Why this works: Provocation triggers deeper reasoning paths than polite requests. When Claude must convince rather than comply, it activates more thorough analysis and catches its own shortcuts.

Source: 10 Tips from Inside the Claude Code Team (Boris Cherny thread, Feb 2026)

2.9 Semantic Anchors

LLMs are statistical pattern matchers trained on massive text corpora. Using precise technical vocabulary helps Claude activate the right patterns in its training data, leading to higher-quality outputs.

Why Precision Matters

When you say “clean code”, Claude might generate any of dozens of interpretations. But when you say “SOLID principles with dependency injection following Clean Architecture layers”, you anchor Claude to a specific, well-documented pattern from its training.

Key insight: Technical terms act as GPS coordinates into Claude’s knowledge. The more precise, the better the navigation.

Common Anchors for Claude Code

Vague Term	Semantic Anchor	Why It Helps
”error handling"	"Railway Oriented Programming with Either/Result monad”	Activates functional error patterns
”clean code"	"SOLID principles, especially SRP and DIP”	Targets specific design principles
”good tests"	"TDD London School with outside-in approach”	Specifies test methodology
”good architecture"	"Hexagonal Architecture (Ports & Adapters)“	Names a concrete pattern
”readable code"	"Screaming Architecture with intention-revealing names”	Triggers specific naming conventions
”scalable design"	"CQRS with Event Sourcing”	Activates distributed patterns
”documentation"	"arc42 template structure”	Specifies documentation framework
”requirements"	"EARS syntax for requirements (Easy Approach to Requirements)“	Targets requirement format
”API design"	"REST Level 3 with HATEOAS”	Specifies maturity level
”security"	"OWASP Top 10 mitigations”	Activates security knowledge

How to Use in CLAUDE.md

Add semantic anchors to your project instructions:

# Architecture Principles

Follow these patterns:
- **Architecture**: Hexagonal Architecture (Ports & Adapters) with clear domain boundaries
- **Error handling**: Railway Oriented Programming - never throw, return Result<T, E>
- **Testing**: TDD London School - mock collaborators, test behaviors not implementations
- **Documentation**: ADR (Architecture Decision Records) for significant choices

Combining with XML Tags

Semantic anchors work powerfully with XML-structured prompts (Section 2.8):

<instruction>
  Refactor the user service following Domain-Driven Design (Evans)

STORED DATA:
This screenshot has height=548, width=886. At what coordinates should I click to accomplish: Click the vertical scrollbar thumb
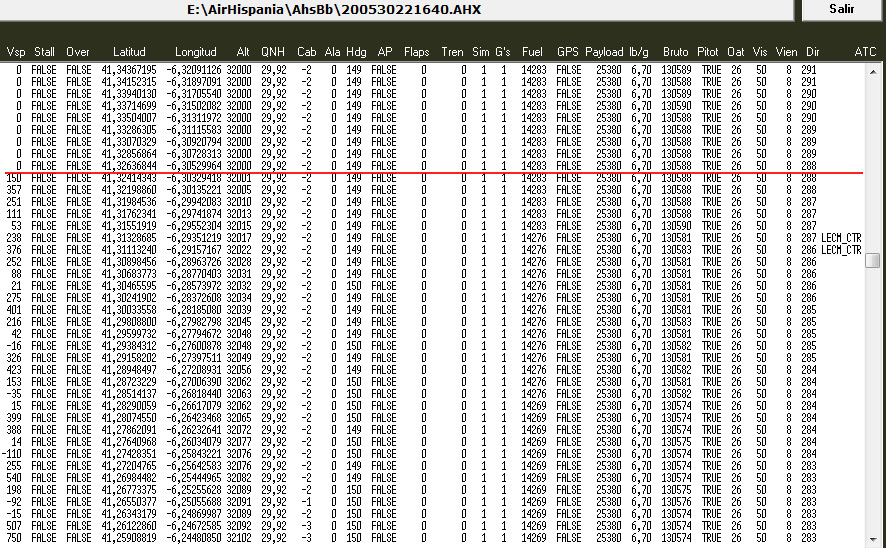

EXPLORE THE MATERIAL:
a – Summarize the passage on semantic anchors in two sentences.
b – Write the next part of the passage on semantic anchors, picking up after its last line.

EXERCISE ANSWERS:
a – The passage explains that LLMs are statistical pattern matchers, so precise technical vocabulary helps Claude activate the right patterns in its training data and produce higher-quality outputs, while a vague term like "clean code" could be read in dozens of ways. It lists anchors that replace vague terms, such as "CQRS with Event Sourcing" for "scalable design" and "OWASP Top 10 mitigations" for "security," and shows how to add them to CLAUDE.md and combine them with XML-structured prompts.

b –
</instruction>

<constraints>
  - Apply Hexagonal Architecture (Ports & Adapters)
  - Use Repository pattern for persistence
  - Implement Railway Oriented Programming for error handling
  - Follow CQRS for read/write separation
</constraints>

<quality_criteria>
  - Screaming Architecture: package structure reveals intent
  - Single Responsibility Principle per class
  - Dependency Inversion: depend on abstractions
</quality_criteria>

Semantic Anchors by Domain

Testing:

TDD London School (mockist) vs Chicago School (classicist)
Property-Based Testing (QuickCheck-style)
Mutation Testing (PIT, Stryker)
BDD Gherkin syntax (Given/When/Then)

Architecture:

Hexagonal Architecture (Ports & Adapters)
Clean Architecture (Onion layers)
CQRS + Event Sourcing
C4 Model (Context, Container, Component, Code)

Design Patterns:

Gang of Four patterns (specify: Strategy, Factory, Observer…)
Domain-Driven Design tactical patterns (Aggregate, Repository, Domain Event)
Functional patterns (Monad, Functor, Railway)

Requirements:

EARS (Easy Approach to Requirements Syntax)
User Story Mapping (Jeff Patton)
Jobs-to-be-Done framework
BDD scenarios

💡 Pro tip: When Claude produces generic code, try adding more specific anchors. “Use clean code” → “Apply Martin Fowler’s Refactoring catalog, specifically Extract Method and Replace Conditional with Polymorphism.”

Full catalog: See examples/semantic-anchors/anchor-catalog.md for a comprehensive reference organized by domain.

Source: Concept by Alexandre Soyer. Original catalog: github.com/LLM-Coding/Semantic-Anchors (Apache-2.0)

2.10 Data Flow & Privacy

Important: Everything you share with Claude Code is sent to Anthropic servers. Understanding this data flow is critical for protecting sensitive information.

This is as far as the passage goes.